Pikiran manusia memilah-milah, menurut psikolog, untuk menghindari kesusahan karena harus mengatasi pengalaman yang bertentangan secara moral atau kognitif bersama.
Itu tampaknya menjadi prasyarat untuk memegang jabatan tinggi di Washington. Itu ditampilkan sepenuhnya oleh Menteri Luar Negeri AS Antony Blinken pekan lalu saat dia bersaksi di hadapan Komite Urusan Luar Negeri DPR dan Komite Hubungan Luar Negeri Senat. Di komite DPR, dia mengatakan Amerika Serikat siap untuk menghukum lebih banyak polisi lokal dan petugas pengadilan karena “merusak otonomi dasar Hong Kong”.

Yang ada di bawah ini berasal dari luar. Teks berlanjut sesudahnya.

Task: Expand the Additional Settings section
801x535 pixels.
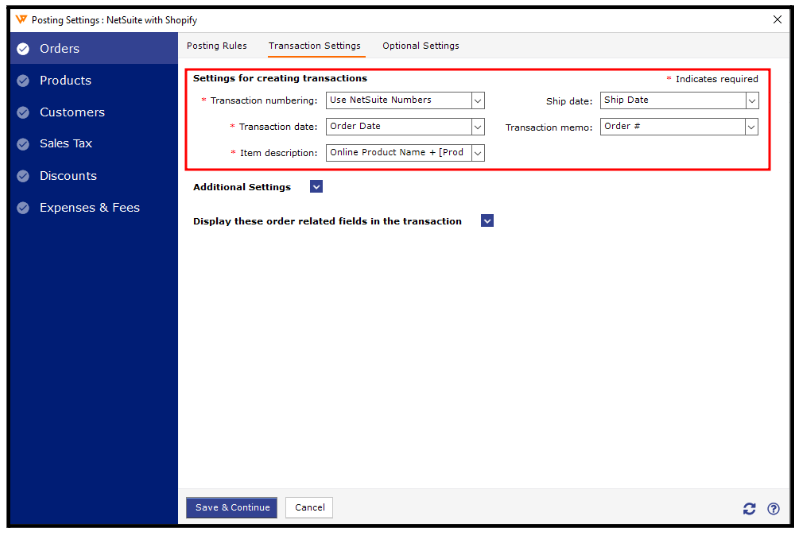Action: coord(317,187)
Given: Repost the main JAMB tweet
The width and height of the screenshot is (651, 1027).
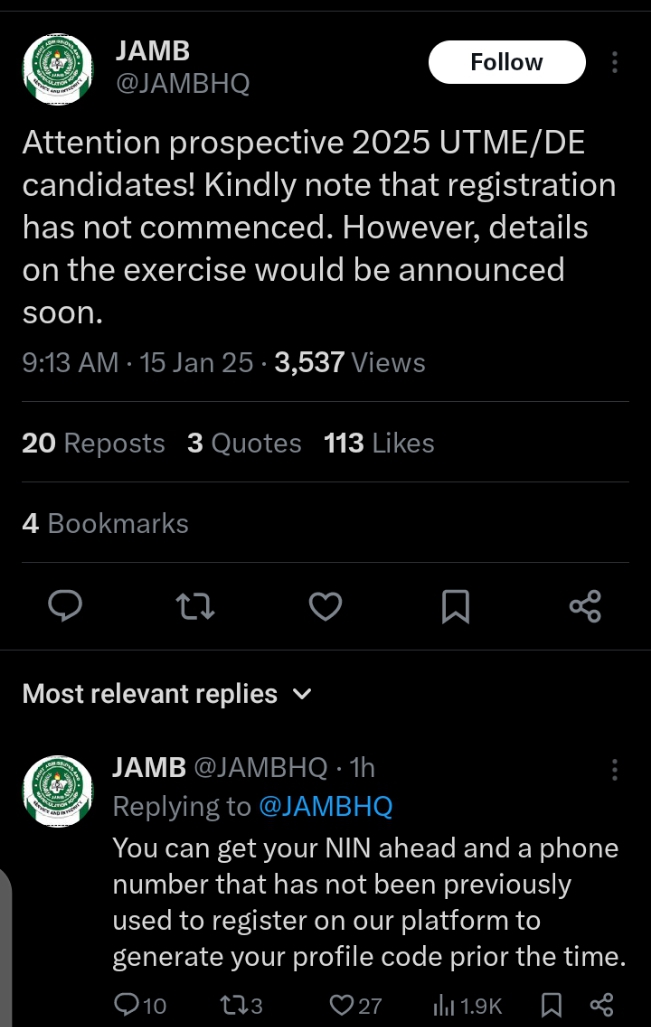Looking at the screenshot, I should (195, 606).
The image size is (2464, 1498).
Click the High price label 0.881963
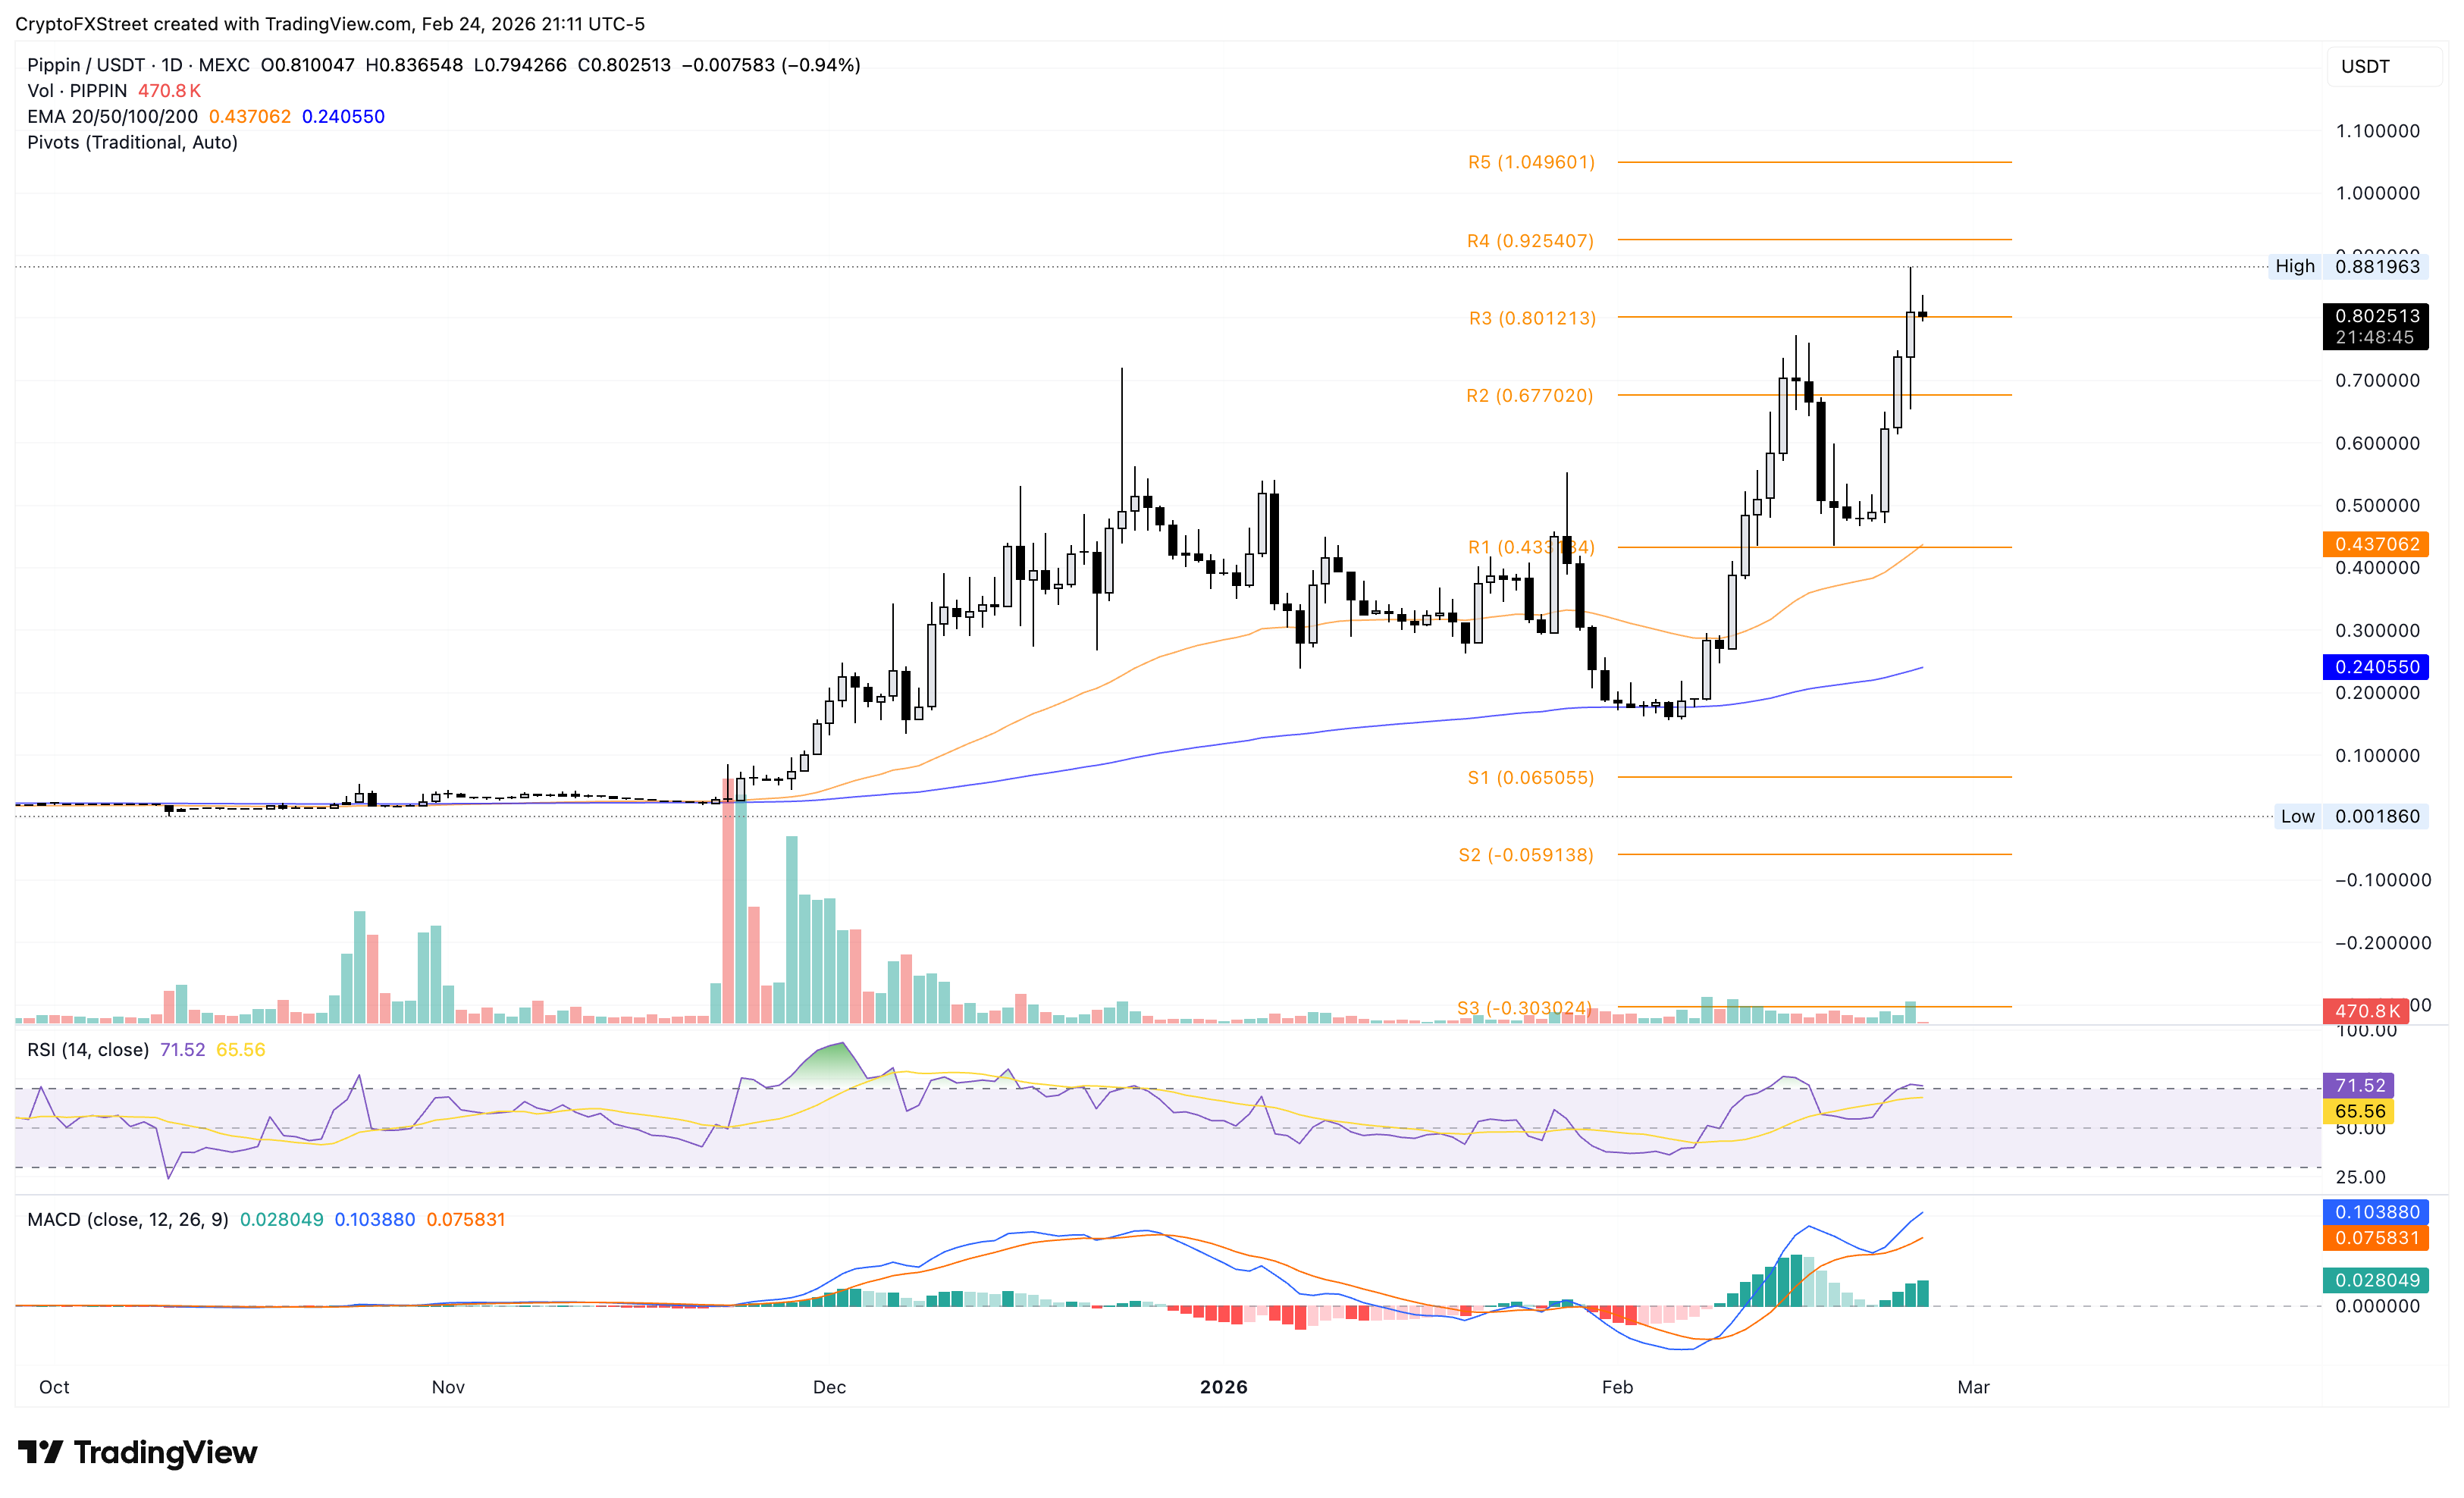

Dia, kata Blinken, “melihat ke seluruh papan” dan “mengambil tindakan yang diperlukan” termasuk sanksi. Dia menanggapi pertanyaan dari anggota komite DPR Young Kim, dan lebih khusus lagi, ke daftar 49 hakim, jaksa dan kepala polisi dari Hong Kong yang telah disusun Young dan dua rekan kongres lainnya dalam undang-undang sanksi Hong Kong yang mereka usulkan.
Daftar tersebut meliputi: Sekretaris Kehakiman Paul Lam Ting-kwok, Komisaris Polisi Raymond Siu Chak-yee, dan hakim Pengadilan Tinggi Esther Toh Lye-ping, Andrew Chan Hing-wai dan Alex Lee Wan-tang.
Cobalah untuk membungkus kepala Anda di sekitar itu. Washington mencampuri sistem yuridis Hong Kong dan karena itu urusan internalnya karena kota itu “merusak” otonominya sendiri. Mengapa ini urusan Amerika? Kim dan rekan-rekannya di komite DPR pasti bersyukur dengan jawaban Blinken, karena dia pasti akan merasakan hal yang sama tentang tanggapannya di hadapan komite Senat, meskipun dia tidak hadir di sana.
Kim telah paling gung-ho dalam dukungannya terhadap perang genosida Israel di Gaa, dan itu adalah perbedaan ketika sebagian besar Kongres telah membungkuk ke belakang untuk membuktikan kesetiaan mereka kepada apa yang seharusnya merupakan negara asing. Blinken mengatakan kepada komite Senat bahwa pemerintahan Joe Biden akan mempertimbangkan proposal Partai Republik untuk membalas terhadap Pengadilan Kriminal Internasional (ICC) dan “mengambilnya dari sana”.
Kepala jaksa ICC telah mengajukan surat perintah penangkapan internasional untuk Perdana Menteri Israel Benjamin Netanyahu dan kepala pertahanannya Yoav Gallant atas kejahatan perang.
Untuk menunjukkan soliditas, Netanyahu telah diundang untuk berpidato di sesi gabungan Kongres.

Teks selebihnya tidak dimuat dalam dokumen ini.